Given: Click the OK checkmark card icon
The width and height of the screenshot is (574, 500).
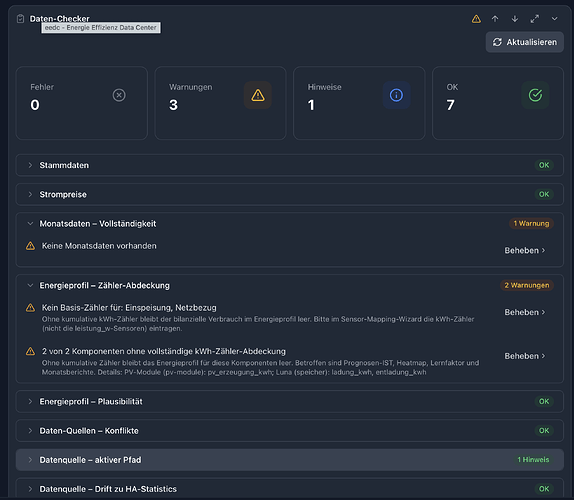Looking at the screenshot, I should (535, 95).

• • • • • • •

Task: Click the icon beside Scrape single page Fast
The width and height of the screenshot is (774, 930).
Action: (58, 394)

• • • • • • •

» **TASK INSTRUCTIONS**:
Spot every line in the entries that includes the word "Click", and copy each one out.

» **RESPONSE AREA**:
Given: Click the OK checkmark card icon
Task: Click the icon beside Scrape single page Fast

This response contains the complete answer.